If you can instead use the maximum likelihood estimate for {a,b} then you can you perform a straightforward likelihood ratio (LR) test. In the following quick check, the LR test statistic is approximately Chi-Square distributed (see Wilk’s theorem), so you can accept the null hypothesis that a=1 unless the test statistic exceeds InverseCDF[ChiSquareDistribution[1], 1 – \[Alpha]].

(* Null hypothesis, b is a nuisance parameter *)

H[0] = WeibullDistribution[1, b];

(* Alternative hypothesis, which has one more degree of freedom. *)

H[1] = WeibullDistribution[a, b];

(* Check the distribution of the LR test statistic *)

**The tasks:**
#1 Reproduce the passage of the likelihood ratio test text starting with "If you can instead" and going on through "of freedom. *)".
#2 Carry on the likelihood ratio test text from its final line.

**Data provided:**
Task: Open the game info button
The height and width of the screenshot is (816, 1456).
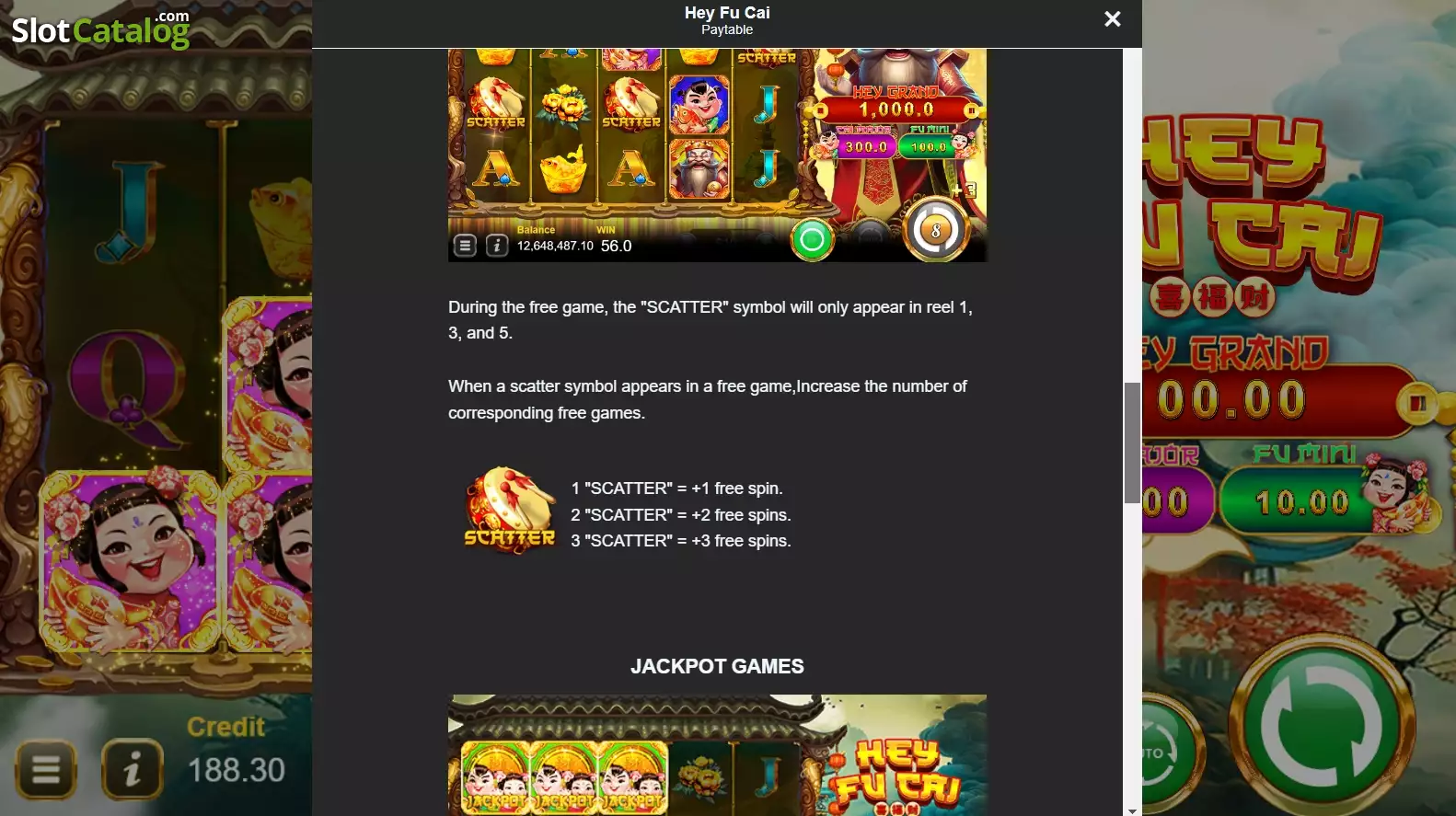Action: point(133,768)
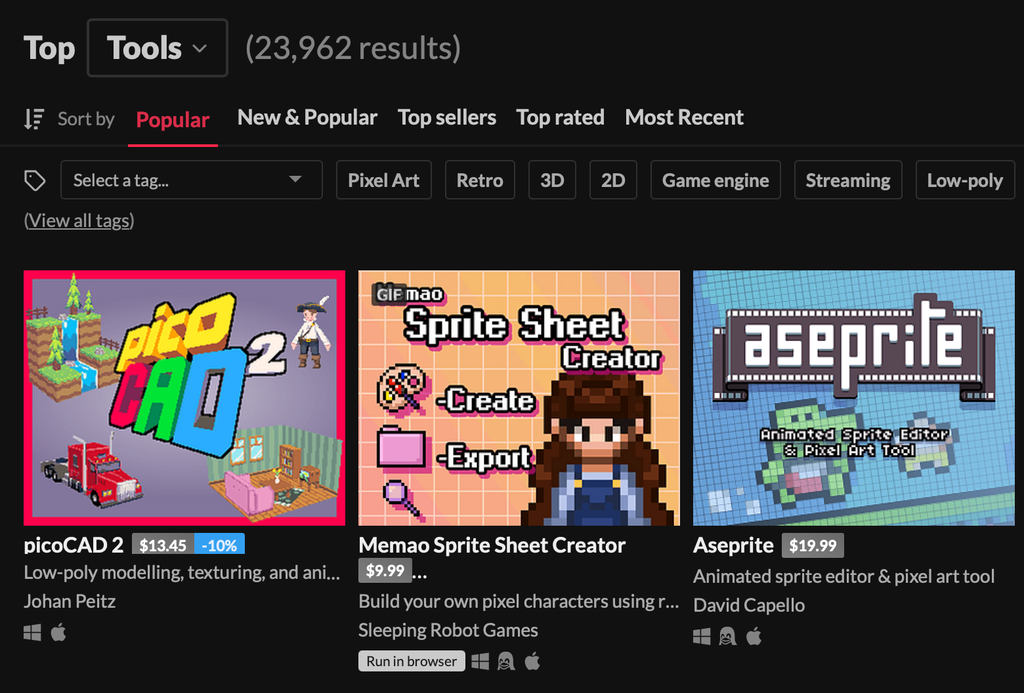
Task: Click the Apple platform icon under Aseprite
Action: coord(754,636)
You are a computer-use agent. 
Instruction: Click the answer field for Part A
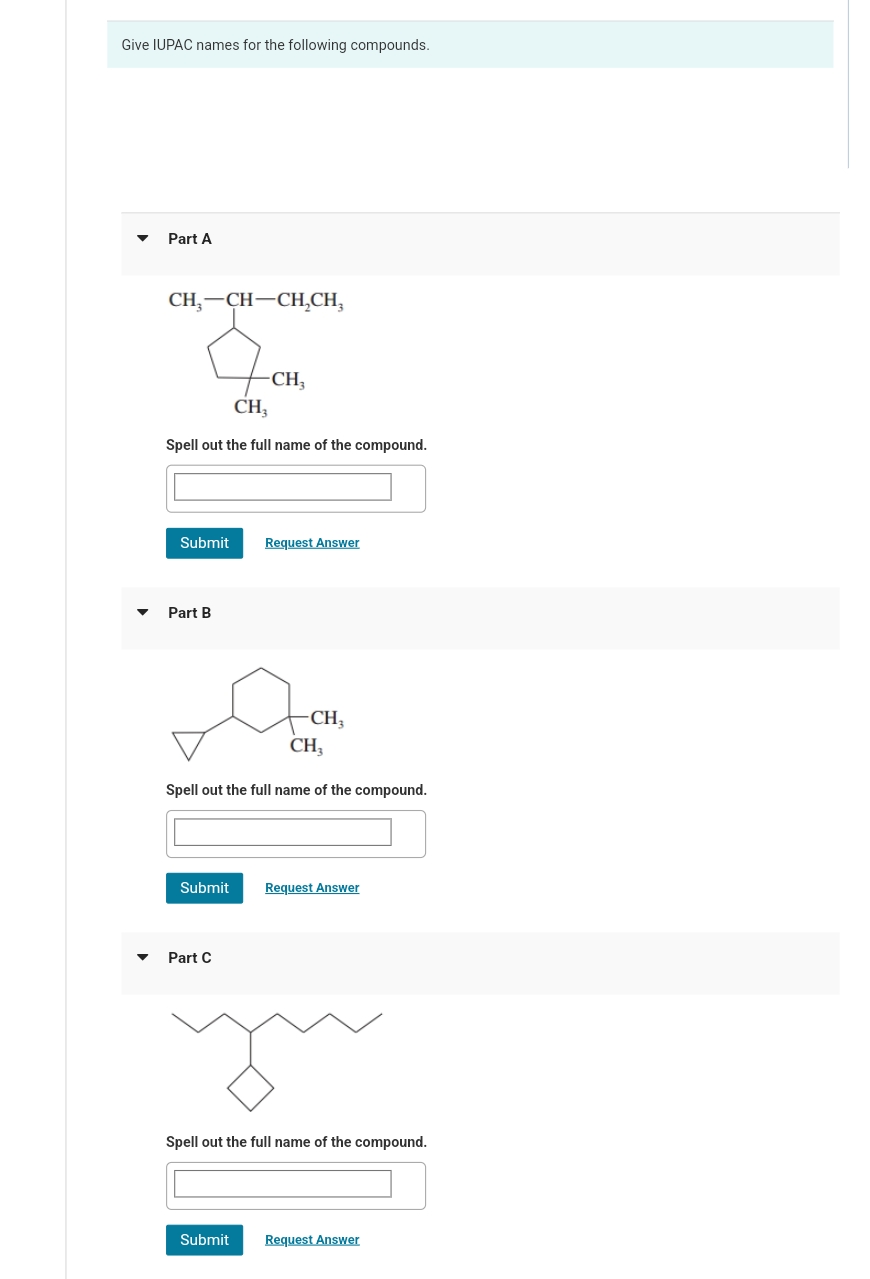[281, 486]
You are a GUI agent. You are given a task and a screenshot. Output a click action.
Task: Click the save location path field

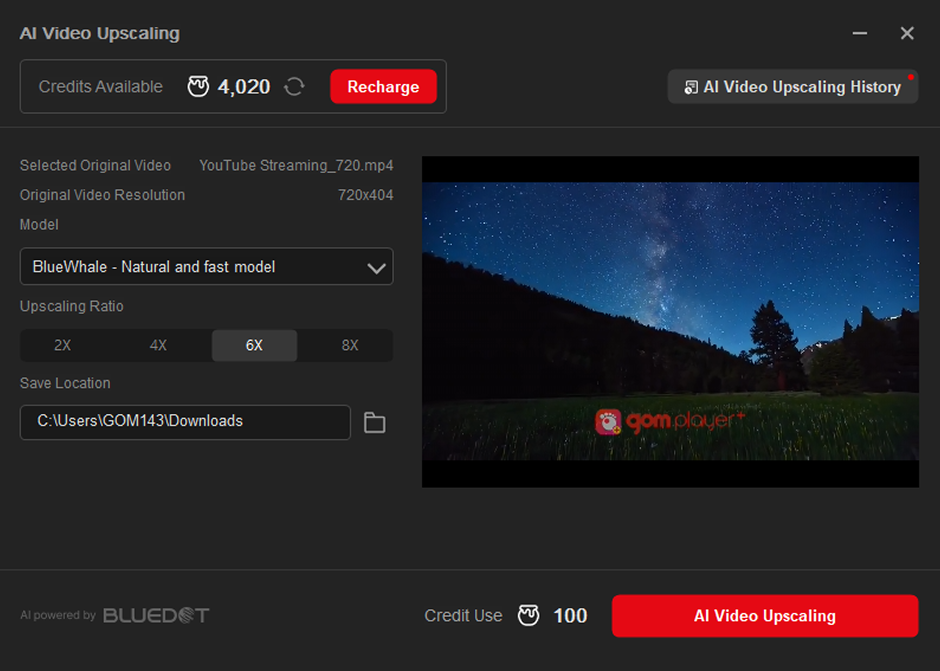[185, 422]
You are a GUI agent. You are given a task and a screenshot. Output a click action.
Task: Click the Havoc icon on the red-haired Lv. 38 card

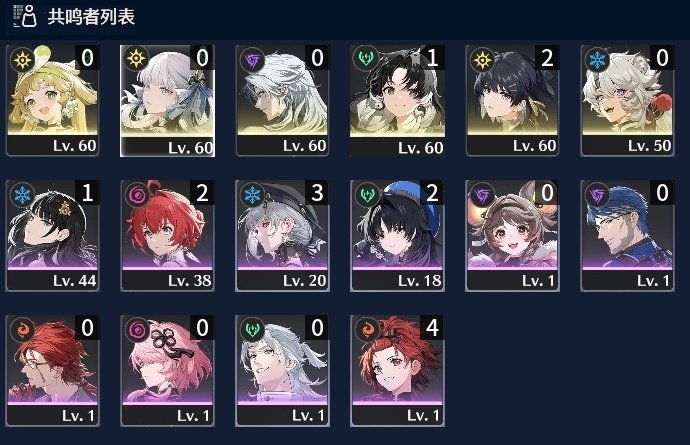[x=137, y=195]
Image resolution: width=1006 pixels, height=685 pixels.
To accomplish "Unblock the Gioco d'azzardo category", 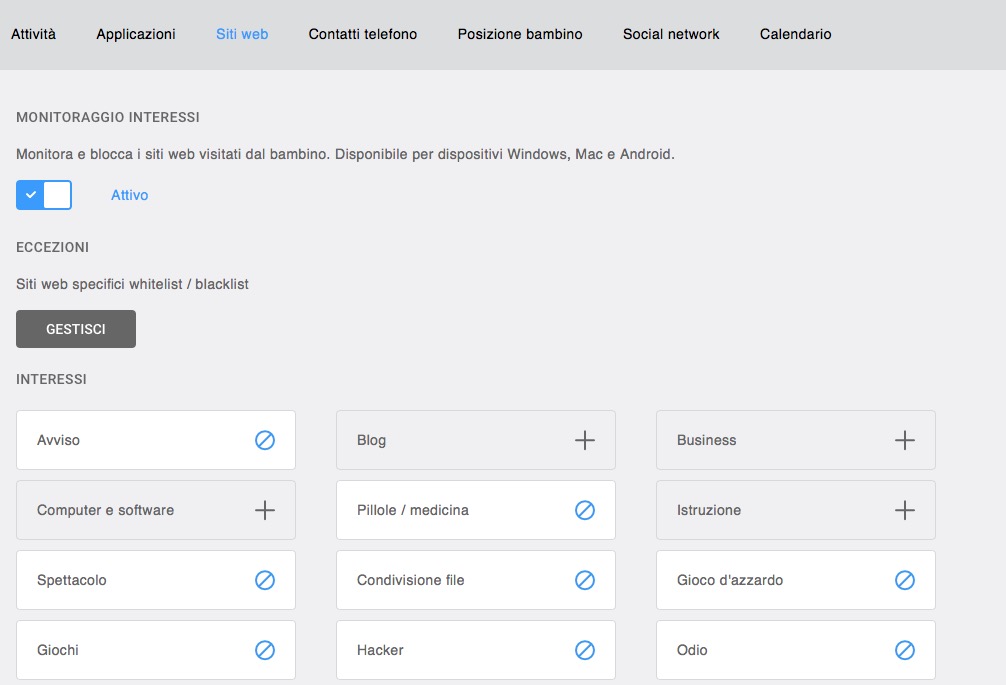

**Task-by-task results:**
#1
If you can instead use the maximum likelihood estimate for {a,b} then you can you perform a straightforward likelihood ratio (LR) test. In the following quick check, the LR test statistic is approximately Chi-Square distributed (see Wilk’s theorem), so you can accept the null hypothesis that a=1 unless the test statistic exceeds InverseCDF[ChiSquareDistribution[1], 1 – \[Alpha]].

(* Null hypothesis, b is a nuisance parameter *)

H[0] = WeibullDistribution[1, b];

(* Alternative hypothesis, which has one more degree of freedom. *)

#2
sampleSize = 100;

lrTestStatistic = Table[

data = RandomVariate[WeibullDistribution[1, 421.258], 1000];

sol[0] = FindDistributionParameters[data, H[0]];

sol[1] = FindDistributionParameters[data, H[1]];

-2 (LogLikelihood[H[0]/.sol[0], data] – LogLikelihood[H[1]/.sol[1], data]),

{sampleSize}

];

(* by the eyeball test, I’d say we’ve met the assumptions for Wilk’s theorem to hold *)

\[Alpha] = 0.05;

Plot[{

CDF[EmpiricalDistribution[lrTestStatistic], x],

CDF[ChiSquareDistribution[1], x]},

{x, 0, 2 InverseCDF[ChiSquareDistribution[1], 1 – \[Alpha]]}

]

Thank you Ian for your answer. MM is not my prefer method of estimation. It could be ML too. I think this helps me. Thank you.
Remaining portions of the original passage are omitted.